**Task requirements:** Each of the entries beneath this task should be written out exactly.

START Material supplied

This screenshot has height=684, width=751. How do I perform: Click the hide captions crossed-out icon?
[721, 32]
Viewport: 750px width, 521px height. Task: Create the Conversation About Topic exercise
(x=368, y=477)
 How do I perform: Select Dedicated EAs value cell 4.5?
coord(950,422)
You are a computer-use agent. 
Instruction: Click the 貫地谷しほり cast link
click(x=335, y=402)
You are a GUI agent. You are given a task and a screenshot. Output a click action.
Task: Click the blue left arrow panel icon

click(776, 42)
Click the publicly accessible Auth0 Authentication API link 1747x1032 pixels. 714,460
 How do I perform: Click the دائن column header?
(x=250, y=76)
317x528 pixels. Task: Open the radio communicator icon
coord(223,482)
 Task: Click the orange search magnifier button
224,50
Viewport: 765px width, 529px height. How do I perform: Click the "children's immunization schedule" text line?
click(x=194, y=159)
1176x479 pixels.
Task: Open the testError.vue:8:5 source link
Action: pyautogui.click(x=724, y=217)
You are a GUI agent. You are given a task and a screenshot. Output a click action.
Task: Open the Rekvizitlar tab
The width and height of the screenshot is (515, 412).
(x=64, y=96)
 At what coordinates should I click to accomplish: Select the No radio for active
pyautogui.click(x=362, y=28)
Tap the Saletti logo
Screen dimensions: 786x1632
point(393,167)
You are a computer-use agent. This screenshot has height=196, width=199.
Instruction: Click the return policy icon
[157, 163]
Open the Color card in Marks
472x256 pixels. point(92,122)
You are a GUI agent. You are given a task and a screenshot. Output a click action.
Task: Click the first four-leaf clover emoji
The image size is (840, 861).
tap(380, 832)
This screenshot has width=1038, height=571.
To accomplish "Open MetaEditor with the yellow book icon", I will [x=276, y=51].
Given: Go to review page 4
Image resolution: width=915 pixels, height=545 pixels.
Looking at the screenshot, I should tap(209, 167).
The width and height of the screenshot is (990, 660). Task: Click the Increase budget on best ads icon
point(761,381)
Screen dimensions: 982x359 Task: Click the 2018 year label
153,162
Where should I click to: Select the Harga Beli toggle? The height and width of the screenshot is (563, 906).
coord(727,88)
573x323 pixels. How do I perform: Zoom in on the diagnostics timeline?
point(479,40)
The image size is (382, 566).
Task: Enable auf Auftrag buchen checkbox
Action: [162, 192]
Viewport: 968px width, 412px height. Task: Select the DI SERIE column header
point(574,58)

END Material supplied

**Solution:**
This screenshot has height=684, width=751. How do I perform: Click the hide captions crossed-out icon?
[721, 32]
Viewport: 750px width, 521px height. Task: Create the Conversation About Topic exercise
(x=368, y=477)
 How do I perform: Select Dedicated EAs value cell 4.5?
coord(950,422)
You are a computer-use agent. 
Instruction: Click the 貫地谷しほり cast link
click(x=335, y=402)
You are a GUI agent. You are given a task and a screenshot. Output a click action.
Task: Click the blue left arrow panel icon

click(776, 42)
Click the publicly accessible Auth0 Authentication API link 1747x1032 pixels. 714,460
 How do I perform: Click the دائن column header?
(x=250, y=76)
317x528 pixels. Task: Open the radio communicator icon
coord(223,482)
 Task: Click the orange search magnifier button
224,50
Viewport: 765px width, 529px height. How do I perform: Click the "children's immunization schedule" text line?
click(x=194, y=159)
1176x479 pixels.
Task: Open the testError.vue:8:5 source link
Action: pyautogui.click(x=724, y=217)
You are a GUI agent. You are given a task and a screenshot. Output a click action.
Task: Open the Rekvizitlar tab
The width and height of the screenshot is (515, 412).
(x=64, y=96)
 At what coordinates should I click to accomplish: Select the No radio for active
pyautogui.click(x=362, y=28)
Tap the Saletti logo
Screen dimensions: 786x1632
point(393,167)
You are a computer-use agent. This screenshot has height=196, width=199.
Instruction: Click the return policy icon
[157, 163]
Open the Color card in Marks
472x256 pixels. point(92,122)
You are a GUI agent. You are given a task and a screenshot. Output a click action.
Task: Click the first four-leaf clover emoji
The image size is (840, 861).
tap(380, 832)
This screenshot has width=1038, height=571.
To accomplish "Open MetaEditor with the yellow book icon", I will [x=276, y=51].
Given: Go to review page 4
Image resolution: width=915 pixels, height=545 pixels.
Looking at the screenshot, I should tap(209, 167).
The width and height of the screenshot is (990, 660). Task: Click the Increase budget on best ads icon
point(761,381)
Screen dimensions: 982x359 Task: Click the 2018 year label
153,162
Where should I click to: Select the Harga Beli toggle? The height and width of the screenshot is (563, 906).
coord(727,88)
573x323 pixels. How do I perform: Zoom in on the diagnostics timeline?
point(479,40)
The image size is (382, 566).
Task: Enable auf Auftrag buchen checkbox
Action: [162, 192]
Viewport: 968px width, 412px height. Task: Select the DI SERIE column header
point(574,58)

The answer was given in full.